Il n'y a que très peu d'enregistrements des pièces d’Alard ; à ma connaissance, on ne peut que trouver les « Duos brillants » pour violons dont je vous propose ici un extrait : une petite et savoureuse page de musique, parfaitement écrite, que personnellement j'aime beaucoup :
https://www.youtube.com/watch?v=q-SiWiSOBAI
En 1850, à 35 ans, Alard reçoit le diplôme de chevalier de la Légion d'Honneur.

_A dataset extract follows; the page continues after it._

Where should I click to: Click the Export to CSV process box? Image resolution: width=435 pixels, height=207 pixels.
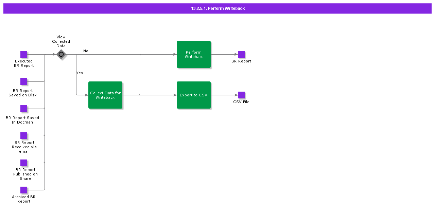[194, 95]
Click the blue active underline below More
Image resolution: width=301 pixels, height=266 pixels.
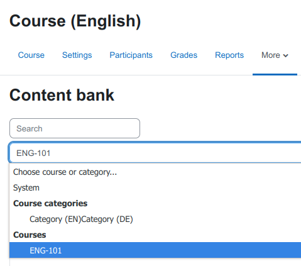[x=275, y=74]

Il y a tout juste dix ans, en 2011, Dominique Hausfater, alors directrice de la médiathèque Hector Berlioz du Conservatoire National de Musique de Paris, retrouve un paquet de partitions manuscrites non référencées, parmi lesquelles se trouve le 3ème concerto pour violon de Jean-Delphin Alard qui, contrairement aux deux premiers, n'avait jamais été édité.
Des recherches ont pu montrer qu'il fut en fait créé en 1861 au Conservatoire même, portant alors le nom de Conservatoire Impérial de Musique. Il fut associé à une Ouverture de Henry-Charles Litolff et au Songe d’une nuit d’été de Mendelssohn ; le tout joué par l’orchestre de la Société des jeunes artistes du Conservatoire Impérial de Musique et dirigé par Jules Pasdeloup.

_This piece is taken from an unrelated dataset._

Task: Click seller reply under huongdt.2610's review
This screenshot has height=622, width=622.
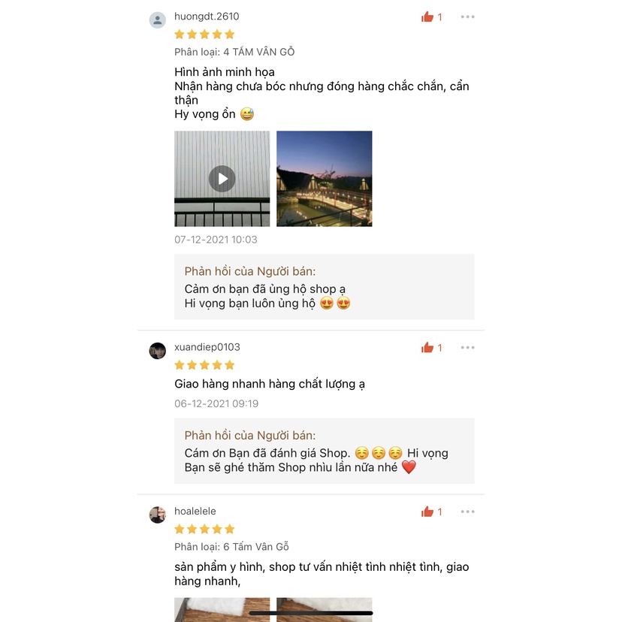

Ce Concerto n°3 obtint en son temps les faveurs de la Revue et Gazette musicale de Paris, où il fut qualifié de « chef d’œuvre de mélodie élégante et gracieuse ».

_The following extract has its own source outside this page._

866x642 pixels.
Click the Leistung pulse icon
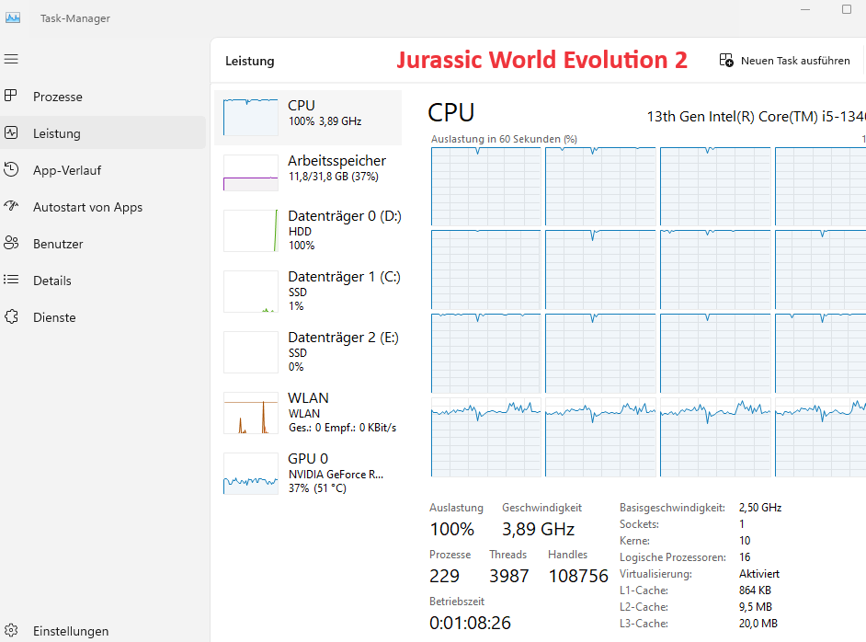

On y souligne également que « le concerto et l’artiste ont reçu en commun des applaudissements unanimes, souvent renouvelés pendant le cours du morceau et prolongés à la fin ».
Il y est enfin mentionné que le compositeur Alard « sait fondre les excentricités de Paganini dans la manière sage et classique de Baillot et de Rodolphe Kreutzer ».
A quand un concerto de violon d'Alard proposé à Bayonne ?
Je souhaite terminer ce portrait en vous informant que je me suis permis d'appeler le service des infrastructures et des espaces publics de la ville de Bayonne il y a quelques jours, afin de leur signaler une erreur d 'orthographe sur le nom « Alard », écrit « Allard » (voir photo) sur les plaques de la rue portant son nom... Il s 'agit d'une ruelle située entre l'avenue des Arènes et la rue de la Légion Tchèque à Bayonne.
J'avais pu auparavant me procurer l'acte de naissance de l'artiste (voir document, page de gauche au n° 87) afin d'être certain de l'orthographe son nom.
La mairie de Bayonne m'a informé que le sujet « changement des plaques Jean-Delphin Alard » sera proposé au prochain conseil municipal du 8 avril, la modification de la plaque de rue étant ainsi rédigée : « rue Jean-Delphin Alard (1815-1888), violoniste ».